Convert the part of the records that opens with the line containing "975x548 pixels." and closes with the line containing "will [x=885, y=25]." into a JSON list of strings, one string per line, omitting blank lines.

* [Raw data]
'''
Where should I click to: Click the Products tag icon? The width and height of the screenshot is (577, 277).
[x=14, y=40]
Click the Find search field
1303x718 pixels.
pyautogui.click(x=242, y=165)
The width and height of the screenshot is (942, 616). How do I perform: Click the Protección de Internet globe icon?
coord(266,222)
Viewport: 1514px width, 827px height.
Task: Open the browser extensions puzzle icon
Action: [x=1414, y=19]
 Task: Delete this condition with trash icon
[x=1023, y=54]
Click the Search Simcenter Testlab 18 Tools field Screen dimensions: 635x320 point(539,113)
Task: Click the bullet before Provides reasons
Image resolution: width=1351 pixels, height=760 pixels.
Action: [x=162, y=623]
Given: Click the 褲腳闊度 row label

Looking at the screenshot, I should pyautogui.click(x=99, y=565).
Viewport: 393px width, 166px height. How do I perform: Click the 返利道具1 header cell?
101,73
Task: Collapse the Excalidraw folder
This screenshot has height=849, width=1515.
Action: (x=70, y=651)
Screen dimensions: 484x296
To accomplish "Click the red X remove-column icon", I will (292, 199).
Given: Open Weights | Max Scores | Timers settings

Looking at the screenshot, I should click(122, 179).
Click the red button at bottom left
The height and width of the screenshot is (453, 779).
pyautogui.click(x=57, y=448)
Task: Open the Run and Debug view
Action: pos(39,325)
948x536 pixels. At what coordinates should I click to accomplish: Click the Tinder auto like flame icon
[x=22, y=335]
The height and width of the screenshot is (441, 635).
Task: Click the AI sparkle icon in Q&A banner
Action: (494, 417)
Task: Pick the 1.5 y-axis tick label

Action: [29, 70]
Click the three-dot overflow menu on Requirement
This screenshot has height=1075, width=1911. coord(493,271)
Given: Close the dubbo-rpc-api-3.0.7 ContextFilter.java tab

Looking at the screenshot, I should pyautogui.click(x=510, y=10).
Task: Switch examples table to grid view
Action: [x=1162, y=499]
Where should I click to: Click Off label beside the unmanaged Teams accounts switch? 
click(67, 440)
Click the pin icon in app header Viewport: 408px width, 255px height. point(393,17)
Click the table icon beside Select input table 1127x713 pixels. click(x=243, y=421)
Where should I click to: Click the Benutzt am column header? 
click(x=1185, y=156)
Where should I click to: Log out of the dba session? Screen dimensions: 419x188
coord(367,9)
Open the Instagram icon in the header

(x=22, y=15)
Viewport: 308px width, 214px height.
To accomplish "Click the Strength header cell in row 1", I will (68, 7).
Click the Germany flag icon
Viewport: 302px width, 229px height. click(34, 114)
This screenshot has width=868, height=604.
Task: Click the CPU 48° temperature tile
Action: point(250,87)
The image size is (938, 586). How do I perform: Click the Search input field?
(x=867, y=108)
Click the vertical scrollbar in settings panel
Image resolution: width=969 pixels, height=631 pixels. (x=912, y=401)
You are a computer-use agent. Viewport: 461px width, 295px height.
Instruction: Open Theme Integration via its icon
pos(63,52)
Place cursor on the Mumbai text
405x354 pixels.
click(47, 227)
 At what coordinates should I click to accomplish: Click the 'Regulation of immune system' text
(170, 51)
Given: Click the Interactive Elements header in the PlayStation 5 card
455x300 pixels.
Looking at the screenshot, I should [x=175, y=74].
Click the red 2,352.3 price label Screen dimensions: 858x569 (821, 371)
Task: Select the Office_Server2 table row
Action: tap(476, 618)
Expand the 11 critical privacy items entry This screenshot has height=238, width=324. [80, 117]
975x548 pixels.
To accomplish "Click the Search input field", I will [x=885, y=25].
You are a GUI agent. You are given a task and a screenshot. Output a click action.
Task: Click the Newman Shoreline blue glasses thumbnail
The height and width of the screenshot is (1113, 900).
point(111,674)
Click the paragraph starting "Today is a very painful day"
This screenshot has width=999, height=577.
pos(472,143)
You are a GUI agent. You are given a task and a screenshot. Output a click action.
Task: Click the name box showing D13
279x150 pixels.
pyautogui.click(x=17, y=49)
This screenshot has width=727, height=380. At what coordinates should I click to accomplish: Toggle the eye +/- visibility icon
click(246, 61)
'''
* [Output]
[
  "975x548 pixels.",
  "To accomplish \"Click the Search input field\", I will [x=885, y=25]."
]